### QUESTÃO BREVE
No trecho sobre a especialização de juízes, em quantas linhas principais de raciocínio podem ser classificados os benefícios e custos dos juizados e tribunais especializados?

### TRECHO DO TEXTO
• • • • •
Ainda sobre a especialização de juízes: argumentos favoráveis à especialização

Fernando de Magalhães Furlan

If the advocates must be specialists, can we wholly ignore

the need for some specialization in the judicial systems?[1]

Chief Justice Warren Burger, 1982

O sopesamento da relação custo-benefício na concepção e operação de juizados especializados é não somente natural, mas também indicada para se evitar o dispêndio de tempo e recursos, humanos e financeiros, de maneira desnecessária ou inconsistente.

As características de exclusividade e limitação dos juizados e tribunais especializados criam diversos benefícios e custos. Esses benefícios e custos podem ser classificados em quatro linhas principais de raciocínio: “(a) desenvolvimento do capital humano judicial; (b) criação de jurisprudência e doutrina uniformes e previsíveis; (c) impacto do sistema legal na economia política; e (d) ganhos na gestão eficiente dos tribunais”[1].

Como, afinal, podemos avaliar se a especialização influencia o resultado do caso ou a qualidade e utilidade da decisão? Como a especialização promove a proficiência e o quanto ela é útil para o julgador?

Alguns comentaristas[2] argumentam que “depois da nomeação de um juiz para uma corte especializada específica, a sua proficiência tende a aumentar”. A repetição de casos semelhantes solidifica a compreensão do julgador em relação a subáreas específicas, e a diversidade de casos dentro da jurisdição especializada pode preencher as lacunas no conhecimento do julgador sobre o conjunto das matérias sob a sua responsabilidade.

Os juízes especializados tendem a se tornar hábeis em questões substantivas e processuais que envolvem determinadas matérias, especialmente as altamente técnicas. Disso certamente devem resultar decisões mais precisas. Algumas dessas matérias poderão exigir treinamento extralegal como, por exemplo, fundamentos econômicos, finanças, engenharia e ciências aplicadas[3].

Além disso, juizados especializados podem estimular o surgimento de advogados especializados que incentivem o julgador a se manter atualizado e com uma formação contínua. Por sua vez, os julgadores têm um forte incentivo para investir o tempo necessário para aprender mais sobre áreas do conhecimento jurídico nas quais eles permanecerão engajados.
• • • • •
### INFORMAÇÕES EXTRAÍDAS
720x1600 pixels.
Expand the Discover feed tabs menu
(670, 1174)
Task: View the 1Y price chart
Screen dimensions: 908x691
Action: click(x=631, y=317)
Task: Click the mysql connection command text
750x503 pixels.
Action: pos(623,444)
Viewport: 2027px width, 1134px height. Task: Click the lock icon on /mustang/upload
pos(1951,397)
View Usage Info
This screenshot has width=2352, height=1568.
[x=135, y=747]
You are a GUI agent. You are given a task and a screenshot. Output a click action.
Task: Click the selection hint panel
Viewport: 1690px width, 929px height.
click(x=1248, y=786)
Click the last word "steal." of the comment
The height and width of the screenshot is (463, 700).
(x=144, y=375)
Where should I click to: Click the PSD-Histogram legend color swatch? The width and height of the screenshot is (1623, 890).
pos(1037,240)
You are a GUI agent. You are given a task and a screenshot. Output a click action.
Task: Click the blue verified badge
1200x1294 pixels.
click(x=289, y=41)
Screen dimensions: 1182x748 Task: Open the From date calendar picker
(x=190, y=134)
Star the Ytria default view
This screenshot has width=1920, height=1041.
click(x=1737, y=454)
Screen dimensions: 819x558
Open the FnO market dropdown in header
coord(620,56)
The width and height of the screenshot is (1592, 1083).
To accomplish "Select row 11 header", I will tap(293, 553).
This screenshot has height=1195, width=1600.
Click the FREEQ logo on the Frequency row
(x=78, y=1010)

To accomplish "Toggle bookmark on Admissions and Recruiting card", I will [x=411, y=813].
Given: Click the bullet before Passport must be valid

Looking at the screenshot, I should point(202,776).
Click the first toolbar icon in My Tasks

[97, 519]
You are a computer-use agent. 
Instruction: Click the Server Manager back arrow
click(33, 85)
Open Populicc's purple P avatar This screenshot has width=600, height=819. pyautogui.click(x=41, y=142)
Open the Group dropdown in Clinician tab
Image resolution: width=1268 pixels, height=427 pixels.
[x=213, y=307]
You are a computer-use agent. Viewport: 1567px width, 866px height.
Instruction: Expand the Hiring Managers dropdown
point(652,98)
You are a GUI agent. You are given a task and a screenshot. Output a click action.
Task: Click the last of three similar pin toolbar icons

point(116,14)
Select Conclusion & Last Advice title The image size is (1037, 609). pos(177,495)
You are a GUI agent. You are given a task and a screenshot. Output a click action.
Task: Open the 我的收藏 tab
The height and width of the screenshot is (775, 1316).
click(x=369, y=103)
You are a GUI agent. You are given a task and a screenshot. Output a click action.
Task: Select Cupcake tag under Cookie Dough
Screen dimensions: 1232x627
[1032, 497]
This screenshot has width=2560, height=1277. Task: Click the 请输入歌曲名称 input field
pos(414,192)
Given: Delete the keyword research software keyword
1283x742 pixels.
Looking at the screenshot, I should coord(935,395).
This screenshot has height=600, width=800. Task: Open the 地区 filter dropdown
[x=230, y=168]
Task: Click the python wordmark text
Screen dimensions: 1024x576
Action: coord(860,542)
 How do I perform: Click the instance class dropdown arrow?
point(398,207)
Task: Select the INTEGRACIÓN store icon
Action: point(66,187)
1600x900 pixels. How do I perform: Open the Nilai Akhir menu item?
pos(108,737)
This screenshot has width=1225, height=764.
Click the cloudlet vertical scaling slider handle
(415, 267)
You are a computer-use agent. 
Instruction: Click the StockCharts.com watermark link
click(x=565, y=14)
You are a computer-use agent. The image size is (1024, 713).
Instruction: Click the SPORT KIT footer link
• • • • •
### RESPOSTA
Em quatro linhas principais de raciocínio.